Collected data:

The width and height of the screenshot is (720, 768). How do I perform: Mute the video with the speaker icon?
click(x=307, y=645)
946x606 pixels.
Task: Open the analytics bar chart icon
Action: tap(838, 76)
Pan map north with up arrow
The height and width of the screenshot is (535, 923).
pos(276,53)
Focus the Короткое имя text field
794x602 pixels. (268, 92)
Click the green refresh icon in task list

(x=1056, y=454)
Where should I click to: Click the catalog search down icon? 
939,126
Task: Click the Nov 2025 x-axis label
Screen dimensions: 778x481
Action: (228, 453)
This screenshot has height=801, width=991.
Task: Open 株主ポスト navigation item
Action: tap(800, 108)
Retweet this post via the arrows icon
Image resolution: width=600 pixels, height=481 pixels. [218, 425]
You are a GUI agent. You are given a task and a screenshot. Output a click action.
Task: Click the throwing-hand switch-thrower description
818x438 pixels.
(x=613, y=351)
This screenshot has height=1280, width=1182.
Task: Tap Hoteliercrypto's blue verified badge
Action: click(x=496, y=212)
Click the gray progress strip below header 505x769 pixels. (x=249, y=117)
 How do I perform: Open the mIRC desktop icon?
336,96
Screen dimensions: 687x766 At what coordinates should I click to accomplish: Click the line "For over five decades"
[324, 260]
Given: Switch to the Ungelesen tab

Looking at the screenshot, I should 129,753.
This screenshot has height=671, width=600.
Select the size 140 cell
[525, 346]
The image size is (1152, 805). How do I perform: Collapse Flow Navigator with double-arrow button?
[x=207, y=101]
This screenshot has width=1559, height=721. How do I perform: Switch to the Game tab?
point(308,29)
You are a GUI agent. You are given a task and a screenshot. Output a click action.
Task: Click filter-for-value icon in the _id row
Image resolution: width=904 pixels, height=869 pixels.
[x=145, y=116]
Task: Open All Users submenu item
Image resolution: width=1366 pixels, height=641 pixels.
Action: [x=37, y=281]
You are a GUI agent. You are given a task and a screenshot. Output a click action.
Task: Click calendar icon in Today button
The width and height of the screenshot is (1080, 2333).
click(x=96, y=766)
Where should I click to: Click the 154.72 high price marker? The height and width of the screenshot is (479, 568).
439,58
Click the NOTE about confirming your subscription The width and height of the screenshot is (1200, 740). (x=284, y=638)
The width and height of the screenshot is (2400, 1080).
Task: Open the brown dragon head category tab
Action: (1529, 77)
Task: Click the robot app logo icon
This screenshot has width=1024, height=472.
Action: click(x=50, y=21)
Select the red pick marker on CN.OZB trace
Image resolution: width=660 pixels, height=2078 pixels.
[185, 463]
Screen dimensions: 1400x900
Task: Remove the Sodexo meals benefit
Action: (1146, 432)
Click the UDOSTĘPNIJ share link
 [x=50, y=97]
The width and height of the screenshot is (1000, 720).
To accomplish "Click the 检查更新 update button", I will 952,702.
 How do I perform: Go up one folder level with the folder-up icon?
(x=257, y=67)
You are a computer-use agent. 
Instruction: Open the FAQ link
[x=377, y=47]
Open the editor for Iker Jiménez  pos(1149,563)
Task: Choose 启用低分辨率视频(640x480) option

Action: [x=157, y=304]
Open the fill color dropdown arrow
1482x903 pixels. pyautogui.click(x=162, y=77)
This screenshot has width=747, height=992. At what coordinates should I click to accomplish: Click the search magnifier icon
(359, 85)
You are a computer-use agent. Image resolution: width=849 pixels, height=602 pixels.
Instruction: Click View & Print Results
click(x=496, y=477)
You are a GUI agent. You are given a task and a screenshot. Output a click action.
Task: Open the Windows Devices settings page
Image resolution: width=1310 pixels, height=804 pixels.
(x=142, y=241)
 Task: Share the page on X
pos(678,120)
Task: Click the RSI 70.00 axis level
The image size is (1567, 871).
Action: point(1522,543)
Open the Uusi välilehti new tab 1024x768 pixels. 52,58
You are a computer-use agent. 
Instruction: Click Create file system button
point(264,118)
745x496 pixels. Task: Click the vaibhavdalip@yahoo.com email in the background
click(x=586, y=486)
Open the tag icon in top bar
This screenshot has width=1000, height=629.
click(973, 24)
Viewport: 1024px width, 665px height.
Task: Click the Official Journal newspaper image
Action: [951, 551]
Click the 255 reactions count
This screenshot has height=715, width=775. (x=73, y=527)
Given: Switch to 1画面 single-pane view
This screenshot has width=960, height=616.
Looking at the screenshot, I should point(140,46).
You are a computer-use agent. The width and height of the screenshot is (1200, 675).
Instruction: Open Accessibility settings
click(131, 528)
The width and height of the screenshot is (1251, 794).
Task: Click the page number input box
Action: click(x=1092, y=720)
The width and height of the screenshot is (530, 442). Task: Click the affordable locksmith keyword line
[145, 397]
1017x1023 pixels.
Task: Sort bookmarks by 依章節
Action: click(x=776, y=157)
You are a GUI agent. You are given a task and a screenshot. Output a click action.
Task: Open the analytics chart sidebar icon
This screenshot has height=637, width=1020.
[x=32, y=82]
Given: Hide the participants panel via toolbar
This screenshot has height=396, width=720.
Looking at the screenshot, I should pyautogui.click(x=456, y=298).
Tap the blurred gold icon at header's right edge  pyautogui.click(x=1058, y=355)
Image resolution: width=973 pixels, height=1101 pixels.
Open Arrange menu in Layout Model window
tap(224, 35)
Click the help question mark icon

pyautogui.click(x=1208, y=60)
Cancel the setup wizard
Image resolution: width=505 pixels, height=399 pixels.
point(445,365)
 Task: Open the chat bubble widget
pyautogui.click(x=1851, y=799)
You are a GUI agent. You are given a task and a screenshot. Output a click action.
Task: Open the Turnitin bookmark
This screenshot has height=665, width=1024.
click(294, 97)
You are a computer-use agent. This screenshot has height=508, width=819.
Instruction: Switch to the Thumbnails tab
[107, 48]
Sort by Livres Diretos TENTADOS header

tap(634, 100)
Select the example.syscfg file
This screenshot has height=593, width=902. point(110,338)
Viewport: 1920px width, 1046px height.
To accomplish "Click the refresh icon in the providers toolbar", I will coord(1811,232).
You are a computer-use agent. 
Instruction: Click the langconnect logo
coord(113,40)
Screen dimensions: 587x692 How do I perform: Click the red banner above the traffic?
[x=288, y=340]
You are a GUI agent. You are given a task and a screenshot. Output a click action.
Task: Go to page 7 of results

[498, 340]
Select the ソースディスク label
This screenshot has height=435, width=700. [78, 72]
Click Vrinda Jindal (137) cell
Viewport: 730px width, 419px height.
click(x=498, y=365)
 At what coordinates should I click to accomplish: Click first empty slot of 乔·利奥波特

### About this task
Every single line in the records above must be written out exactly.

### Answer section
The width and height of the screenshot is (720, 768). How do I perform: Mute the video with the speaker icon?
click(x=307, y=645)
946x606 pixels.
Task: Open the analytics bar chart icon
Action: tap(838, 76)
Pan map north with up arrow
The height and width of the screenshot is (535, 923).
pos(276,53)
Focus the Короткое имя text field
794x602 pixels. (268, 92)
Click the green refresh icon in task list

(x=1056, y=454)
Where should I click to: Click the catalog search down icon? 
939,126
Task: Click the Nov 2025 x-axis label
Screen dimensions: 778x481
Action: (228, 453)
This screenshot has height=801, width=991.
Task: Open 株主ポスト navigation item
Action: tap(800, 108)
Retweet this post via the arrows icon
Image resolution: width=600 pixels, height=481 pixels. [218, 425]
You are a GUI agent. You are given a task and a screenshot. Output a click action.
Task: Click the throwing-hand switch-thrower description
818x438 pixels.
(x=613, y=351)
This screenshot has height=1280, width=1182.
Task: Tap Hoteliercrypto's blue verified badge
Action: click(x=496, y=212)
Click the gray progress strip below header 505x769 pixels. (x=249, y=117)
 How do I perform: Open the mIRC desktop icon?
336,96
Screen dimensions: 687x766 At what coordinates should I click to accomplish: Click the line "For over five decades"
[324, 260]
Given: Switch to the Ungelesen tab

Looking at the screenshot, I should 129,753.
This screenshot has height=671, width=600.
Select the size 140 cell
[525, 346]
The image size is (1152, 805). How do I perform: Collapse Flow Navigator with double-arrow button?
[x=207, y=101]
This screenshot has width=1559, height=721. How do I perform: Switch to the Game tab?
point(308,29)
You are a GUI agent. You are given a task and a screenshot. Output a click action.
Task: Click filter-for-value icon in the _id row
Image resolution: width=904 pixels, height=869 pixels.
[x=145, y=116]
Task: Open All Users submenu item
Image resolution: width=1366 pixels, height=641 pixels.
Action: [x=37, y=281]
You are a GUI agent. You are given a task and a screenshot. Output a click action.
Task: Click calendar icon in Today button
The width and height of the screenshot is (1080, 2333).
click(x=96, y=766)
Where should I click to: Click the 154.72 high price marker? The height and width of the screenshot is (479, 568).
439,58
Click the NOTE about confirming your subscription The width and height of the screenshot is (1200, 740). (x=284, y=638)
The width and height of the screenshot is (2400, 1080).
Task: Open the brown dragon head category tab
Action: (1529, 77)
Task: Click the robot app logo icon
This screenshot has width=1024, height=472.
Action: click(x=50, y=21)
Select the red pick marker on CN.OZB trace
Image resolution: width=660 pixels, height=2078 pixels.
[185, 463]
Screen dimensions: 1400x900
Task: Remove the Sodexo meals benefit
Action: (1146, 432)
Click the UDOSTĘPNIJ share link
 [x=50, y=97]
The width and height of the screenshot is (1000, 720).
To accomplish "Click the 检查更新 update button", I will 952,702.
 How do I perform: Go up one folder level with the folder-up icon?
(x=257, y=67)
You are a computer-use agent. 
Instruction: Open the FAQ link
[x=377, y=47]
Open the editor for Iker Jiménez  pos(1149,563)
Task: Choose 启用低分辨率视频(640x480) option

Action: [x=157, y=304]
Open the fill color dropdown arrow
1482x903 pixels. pyautogui.click(x=162, y=77)
This screenshot has width=747, height=992. At what coordinates should I click to accomplish: Click the search magnifier icon
(359, 85)
You are a computer-use agent. Image resolution: width=849 pixels, height=602 pixels.
Instruction: Click View & Print Results
click(x=496, y=477)
You are a GUI agent. You are given a task and a screenshot. Output a click action.
Task: Open the Windows Devices settings page
Image resolution: width=1310 pixels, height=804 pixels.
(x=142, y=241)
 Task: Share the page on X
pos(678,120)
Task: Click the RSI 70.00 axis level
The image size is (1567, 871).
Action: point(1522,543)
Open the Uusi välilehti new tab 1024x768 pixels. 52,58
You are a computer-use agent. 
Instruction: Click Create file system button
point(264,118)
745x496 pixels. Task: Click the vaibhavdalip@yahoo.com email in the background
click(x=586, y=486)
Open the tag icon in top bar
This screenshot has width=1000, height=629.
click(973, 24)
Viewport: 1024px width, 665px height.
Task: Click the Official Journal newspaper image
Action: [951, 551]
Click the 255 reactions count
This screenshot has height=715, width=775. (x=73, y=527)
Given: Switch to 1画面 single-pane view
This screenshot has width=960, height=616.
Looking at the screenshot, I should point(140,46).
You are a computer-use agent. The width and height of the screenshot is (1200, 675).
Instruction: Open Accessibility settings
click(131, 528)
The width and height of the screenshot is (1251, 794).
Task: Click the page number input box
Action: click(x=1092, y=720)
The width and height of the screenshot is (530, 442). Task: Click the affordable locksmith keyword line
[145, 397]
1017x1023 pixels.
Task: Sort bookmarks by 依章節
Action: click(x=776, y=157)
You are a GUI agent. You are given a task and a screenshot. Output a click action.
Task: Open the analytics chart sidebar icon
This screenshot has height=637, width=1020.
[x=32, y=82]
Given: Hide the participants panel via toolbar
This screenshot has height=396, width=720.
Looking at the screenshot, I should pyautogui.click(x=456, y=298).
Tap the blurred gold icon at header's right edge  pyautogui.click(x=1058, y=355)
Image resolution: width=973 pixels, height=1101 pixels.
Open Arrange menu in Layout Model window
tap(224, 35)
Click the help question mark icon

pyautogui.click(x=1208, y=60)
Cancel the setup wizard
Image resolution: width=505 pixels, height=399 pixels.
point(445,365)
 Task: Open the chat bubble widget
pyautogui.click(x=1851, y=799)
You are a GUI agent. You are given a task and a screenshot. Output a click action.
Task: Open the Turnitin bookmark
This screenshot has height=665, width=1024.
click(294, 97)
You are a computer-use agent. This screenshot has height=508, width=819.
Instruction: Switch to the Thumbnails tab
[107, 48]
Sort by Livres Diretos TENTADOS header

tap(634, 100)
Select the example.syscfg file
This screenshot has height=593, width=902. point(110,338)
Viewport: 1920px width, 1046px height.
To accomplish "Click the refresh icon in the providers toolbar", I will coord(1811,232).
You are a computer-use agent. 
Instruction: Click the langconnect logo
coord(113,40)
Screen dimensions: 587x692 How do I perform: Click the red banner above the traffic?
[x=288, y=340]
You are a GUI agent. You are given a task and a screenshot. Output a click action.
Task: Go to page 7 of results

[498, 340]
Select the ソースディスク label
This screenshot has height=435, width=700. [78, 72]
Click Vrinda Jindal (137) cell
Viewport: 730px width, 419px height.
click(x=498, y=365)
 At what coordinates should I click to accomplish: Click first empty slot of 乔·利奥波特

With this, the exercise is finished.